PARIS (Reuters) -A Frenchman who injured several people when he rammed his car into a crowd on a holiday island in western France is suspected of “self-radicalisation” and had “explicit religious references” at home, Interior Minister Laurent Nunez said on Thursday.
“Based on a number of factors that exist with this individual, and the fact that he actually shouted ‘Allahu Akbar’, there are religious references in his case that are quite clear and quite explicit,” Nunez told France Inter radio. “Allahu Akbar” is Arabic for “God is Greatest”.
Nunez added, however, that it was not clear at this stage if Wednesday’s attack, which injured five people on Oleron island off France’s Atlantic coast had explicitly religious motives.

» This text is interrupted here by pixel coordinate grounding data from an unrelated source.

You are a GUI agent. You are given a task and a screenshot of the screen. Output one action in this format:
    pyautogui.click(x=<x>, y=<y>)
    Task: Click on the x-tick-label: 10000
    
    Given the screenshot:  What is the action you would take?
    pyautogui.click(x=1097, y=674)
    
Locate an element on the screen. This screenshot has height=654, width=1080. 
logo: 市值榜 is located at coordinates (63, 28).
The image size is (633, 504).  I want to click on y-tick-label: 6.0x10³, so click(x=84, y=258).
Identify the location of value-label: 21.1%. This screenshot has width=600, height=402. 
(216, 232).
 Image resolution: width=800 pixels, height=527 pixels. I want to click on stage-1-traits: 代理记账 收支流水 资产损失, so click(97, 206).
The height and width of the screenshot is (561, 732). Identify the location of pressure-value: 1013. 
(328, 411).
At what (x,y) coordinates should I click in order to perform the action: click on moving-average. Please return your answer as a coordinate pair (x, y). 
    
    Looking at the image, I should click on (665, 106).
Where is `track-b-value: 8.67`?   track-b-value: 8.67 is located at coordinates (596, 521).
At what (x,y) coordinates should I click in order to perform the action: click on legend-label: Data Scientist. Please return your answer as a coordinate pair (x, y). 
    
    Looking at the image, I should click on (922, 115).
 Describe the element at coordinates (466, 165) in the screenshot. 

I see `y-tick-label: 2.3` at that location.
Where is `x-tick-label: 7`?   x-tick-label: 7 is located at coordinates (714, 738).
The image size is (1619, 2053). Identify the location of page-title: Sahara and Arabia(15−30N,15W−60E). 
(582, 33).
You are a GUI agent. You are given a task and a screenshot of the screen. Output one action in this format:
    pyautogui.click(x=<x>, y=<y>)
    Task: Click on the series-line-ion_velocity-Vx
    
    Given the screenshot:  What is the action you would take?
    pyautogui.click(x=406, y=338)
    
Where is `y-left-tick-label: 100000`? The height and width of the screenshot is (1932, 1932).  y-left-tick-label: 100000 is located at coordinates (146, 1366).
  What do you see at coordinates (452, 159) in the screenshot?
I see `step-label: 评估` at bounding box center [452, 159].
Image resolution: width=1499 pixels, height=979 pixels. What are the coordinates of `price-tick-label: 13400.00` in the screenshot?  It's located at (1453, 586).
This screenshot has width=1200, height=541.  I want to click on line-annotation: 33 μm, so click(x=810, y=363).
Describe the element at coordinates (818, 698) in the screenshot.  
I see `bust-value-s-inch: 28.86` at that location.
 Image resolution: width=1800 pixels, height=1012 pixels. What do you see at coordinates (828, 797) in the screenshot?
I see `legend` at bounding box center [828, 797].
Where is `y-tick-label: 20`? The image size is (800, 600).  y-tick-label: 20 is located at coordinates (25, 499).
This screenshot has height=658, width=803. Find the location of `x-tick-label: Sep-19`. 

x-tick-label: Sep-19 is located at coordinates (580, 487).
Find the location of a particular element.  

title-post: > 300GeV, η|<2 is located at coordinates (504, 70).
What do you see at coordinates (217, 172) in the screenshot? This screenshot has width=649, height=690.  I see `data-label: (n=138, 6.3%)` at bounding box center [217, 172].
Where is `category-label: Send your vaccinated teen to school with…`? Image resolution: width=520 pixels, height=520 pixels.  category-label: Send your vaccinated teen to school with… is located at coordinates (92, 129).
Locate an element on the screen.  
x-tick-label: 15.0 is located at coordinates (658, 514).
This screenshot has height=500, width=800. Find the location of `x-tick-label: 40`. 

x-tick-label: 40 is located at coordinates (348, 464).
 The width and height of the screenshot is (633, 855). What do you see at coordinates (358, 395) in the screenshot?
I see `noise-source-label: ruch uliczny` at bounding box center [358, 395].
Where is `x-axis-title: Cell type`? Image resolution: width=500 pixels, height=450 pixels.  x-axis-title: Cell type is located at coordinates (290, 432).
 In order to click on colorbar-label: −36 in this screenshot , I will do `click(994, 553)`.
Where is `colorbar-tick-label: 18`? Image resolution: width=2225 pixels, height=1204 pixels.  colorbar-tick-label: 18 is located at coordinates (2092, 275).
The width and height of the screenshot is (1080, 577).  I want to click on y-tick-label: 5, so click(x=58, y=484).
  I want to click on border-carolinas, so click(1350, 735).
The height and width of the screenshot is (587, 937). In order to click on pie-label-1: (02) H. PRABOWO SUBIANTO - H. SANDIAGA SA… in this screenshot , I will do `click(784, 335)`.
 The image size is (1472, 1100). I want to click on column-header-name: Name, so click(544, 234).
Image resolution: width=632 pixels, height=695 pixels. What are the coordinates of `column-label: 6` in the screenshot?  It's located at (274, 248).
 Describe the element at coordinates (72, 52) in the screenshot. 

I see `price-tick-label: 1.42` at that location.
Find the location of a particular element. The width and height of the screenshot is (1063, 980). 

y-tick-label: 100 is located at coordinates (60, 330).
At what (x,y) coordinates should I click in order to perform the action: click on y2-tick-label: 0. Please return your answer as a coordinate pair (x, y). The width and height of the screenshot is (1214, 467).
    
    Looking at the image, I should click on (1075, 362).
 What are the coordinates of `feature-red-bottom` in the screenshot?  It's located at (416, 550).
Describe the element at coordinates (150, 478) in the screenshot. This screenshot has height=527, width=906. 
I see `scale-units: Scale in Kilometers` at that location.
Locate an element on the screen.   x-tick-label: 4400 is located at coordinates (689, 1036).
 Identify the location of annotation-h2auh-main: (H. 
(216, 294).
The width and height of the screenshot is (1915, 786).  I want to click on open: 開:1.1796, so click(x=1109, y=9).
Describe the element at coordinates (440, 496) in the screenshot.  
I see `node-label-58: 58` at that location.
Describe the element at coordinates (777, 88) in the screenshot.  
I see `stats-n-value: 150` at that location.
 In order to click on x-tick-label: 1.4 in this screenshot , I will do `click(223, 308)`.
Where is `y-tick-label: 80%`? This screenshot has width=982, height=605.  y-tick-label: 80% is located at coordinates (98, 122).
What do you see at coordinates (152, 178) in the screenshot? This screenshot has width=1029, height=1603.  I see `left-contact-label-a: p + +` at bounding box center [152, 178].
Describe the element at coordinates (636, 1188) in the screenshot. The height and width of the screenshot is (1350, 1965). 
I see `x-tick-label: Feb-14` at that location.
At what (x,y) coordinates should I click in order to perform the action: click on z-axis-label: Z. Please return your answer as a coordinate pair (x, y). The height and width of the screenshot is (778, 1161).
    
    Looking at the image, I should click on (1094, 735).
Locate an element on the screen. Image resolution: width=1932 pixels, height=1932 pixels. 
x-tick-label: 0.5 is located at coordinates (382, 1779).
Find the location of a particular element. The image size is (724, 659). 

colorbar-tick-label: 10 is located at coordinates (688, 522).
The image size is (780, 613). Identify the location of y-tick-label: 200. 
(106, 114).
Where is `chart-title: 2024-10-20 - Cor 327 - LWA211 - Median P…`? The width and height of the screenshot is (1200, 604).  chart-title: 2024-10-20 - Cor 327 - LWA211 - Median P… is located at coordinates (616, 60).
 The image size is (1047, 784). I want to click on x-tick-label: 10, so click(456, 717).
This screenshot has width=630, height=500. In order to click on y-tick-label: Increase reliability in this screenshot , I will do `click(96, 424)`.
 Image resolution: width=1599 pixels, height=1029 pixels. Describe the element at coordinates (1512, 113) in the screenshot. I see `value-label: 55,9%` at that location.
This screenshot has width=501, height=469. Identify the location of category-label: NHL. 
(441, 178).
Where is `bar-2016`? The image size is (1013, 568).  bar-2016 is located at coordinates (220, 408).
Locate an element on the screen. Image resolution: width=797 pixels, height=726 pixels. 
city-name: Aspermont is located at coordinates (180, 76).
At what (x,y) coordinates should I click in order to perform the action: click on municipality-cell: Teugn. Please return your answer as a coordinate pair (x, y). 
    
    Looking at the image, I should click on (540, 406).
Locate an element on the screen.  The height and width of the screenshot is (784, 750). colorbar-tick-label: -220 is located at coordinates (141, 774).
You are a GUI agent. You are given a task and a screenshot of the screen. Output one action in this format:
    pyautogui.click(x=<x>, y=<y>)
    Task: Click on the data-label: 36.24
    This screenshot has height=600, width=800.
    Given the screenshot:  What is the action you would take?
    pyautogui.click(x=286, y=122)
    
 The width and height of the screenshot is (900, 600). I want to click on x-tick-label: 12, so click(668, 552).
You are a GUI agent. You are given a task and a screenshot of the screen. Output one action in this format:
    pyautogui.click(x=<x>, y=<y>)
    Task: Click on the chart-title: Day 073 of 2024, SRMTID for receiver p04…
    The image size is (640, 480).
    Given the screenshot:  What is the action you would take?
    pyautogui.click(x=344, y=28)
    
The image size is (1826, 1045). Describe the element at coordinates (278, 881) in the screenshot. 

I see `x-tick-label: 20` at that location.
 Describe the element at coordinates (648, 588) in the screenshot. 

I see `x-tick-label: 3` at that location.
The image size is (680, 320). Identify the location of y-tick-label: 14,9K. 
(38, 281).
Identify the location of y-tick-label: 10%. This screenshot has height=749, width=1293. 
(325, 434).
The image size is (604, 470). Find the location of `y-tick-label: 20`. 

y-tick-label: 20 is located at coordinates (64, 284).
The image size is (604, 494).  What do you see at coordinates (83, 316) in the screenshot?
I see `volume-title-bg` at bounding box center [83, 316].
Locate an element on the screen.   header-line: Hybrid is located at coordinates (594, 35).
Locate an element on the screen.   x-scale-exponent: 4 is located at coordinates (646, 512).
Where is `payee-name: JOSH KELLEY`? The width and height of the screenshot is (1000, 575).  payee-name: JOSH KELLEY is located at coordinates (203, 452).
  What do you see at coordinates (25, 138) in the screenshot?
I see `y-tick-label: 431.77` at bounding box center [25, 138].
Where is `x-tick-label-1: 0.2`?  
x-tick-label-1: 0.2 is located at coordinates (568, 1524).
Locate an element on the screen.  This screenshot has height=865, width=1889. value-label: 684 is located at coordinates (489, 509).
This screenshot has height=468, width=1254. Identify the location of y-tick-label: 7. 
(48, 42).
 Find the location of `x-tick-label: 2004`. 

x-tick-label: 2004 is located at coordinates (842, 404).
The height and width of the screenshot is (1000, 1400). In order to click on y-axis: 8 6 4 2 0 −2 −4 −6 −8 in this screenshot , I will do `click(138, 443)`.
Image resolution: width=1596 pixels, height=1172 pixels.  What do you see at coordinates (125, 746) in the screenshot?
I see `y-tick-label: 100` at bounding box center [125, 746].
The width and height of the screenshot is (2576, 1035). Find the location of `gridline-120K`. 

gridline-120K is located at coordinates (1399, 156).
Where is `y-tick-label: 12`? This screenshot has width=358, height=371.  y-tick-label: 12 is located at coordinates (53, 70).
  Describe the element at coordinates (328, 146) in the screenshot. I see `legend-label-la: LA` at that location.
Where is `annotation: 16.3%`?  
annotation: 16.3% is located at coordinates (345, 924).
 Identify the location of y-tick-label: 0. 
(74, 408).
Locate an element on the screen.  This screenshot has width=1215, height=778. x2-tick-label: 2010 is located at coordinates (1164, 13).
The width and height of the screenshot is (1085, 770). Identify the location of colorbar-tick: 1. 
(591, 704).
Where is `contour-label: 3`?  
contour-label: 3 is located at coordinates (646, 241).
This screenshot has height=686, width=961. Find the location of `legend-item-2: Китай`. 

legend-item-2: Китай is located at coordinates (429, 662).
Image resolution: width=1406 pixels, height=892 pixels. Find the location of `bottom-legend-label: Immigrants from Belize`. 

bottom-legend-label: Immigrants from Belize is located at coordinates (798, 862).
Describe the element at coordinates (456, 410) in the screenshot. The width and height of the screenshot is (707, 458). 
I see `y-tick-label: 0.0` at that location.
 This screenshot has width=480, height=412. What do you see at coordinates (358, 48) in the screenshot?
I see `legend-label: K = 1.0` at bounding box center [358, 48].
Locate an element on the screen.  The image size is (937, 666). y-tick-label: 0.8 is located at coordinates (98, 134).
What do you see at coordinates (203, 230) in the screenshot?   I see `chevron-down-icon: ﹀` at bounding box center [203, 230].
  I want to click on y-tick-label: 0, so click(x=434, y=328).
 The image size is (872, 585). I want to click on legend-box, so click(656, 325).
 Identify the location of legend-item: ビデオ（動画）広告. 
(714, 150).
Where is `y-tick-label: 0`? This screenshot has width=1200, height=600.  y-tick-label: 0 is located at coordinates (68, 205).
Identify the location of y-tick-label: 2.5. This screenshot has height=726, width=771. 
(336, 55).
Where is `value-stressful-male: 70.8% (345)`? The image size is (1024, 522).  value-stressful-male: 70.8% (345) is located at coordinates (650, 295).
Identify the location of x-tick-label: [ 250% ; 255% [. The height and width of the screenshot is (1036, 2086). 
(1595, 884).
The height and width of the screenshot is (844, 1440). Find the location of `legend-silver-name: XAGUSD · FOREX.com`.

Arnaud Laraize, prosecutor for the La Rochelle region, added there was no evidence of links between the suspect and Islamist militant groups, although France’s PNAT national anti-terrorism prosecutor’s office was monitoring the matter.
Laraize said the man, who is in police custody, had told investigators he had recently converted to Islam.
The suspect, whose name has not been given out by authorities, is a French national who lived on the island and had a criminal record including drink driving and drug-related offences, officials have said.
Laraize said the suspect was under the influence of cannabis at the time of the incident.
Two of those injured in the attack remain in critical condition.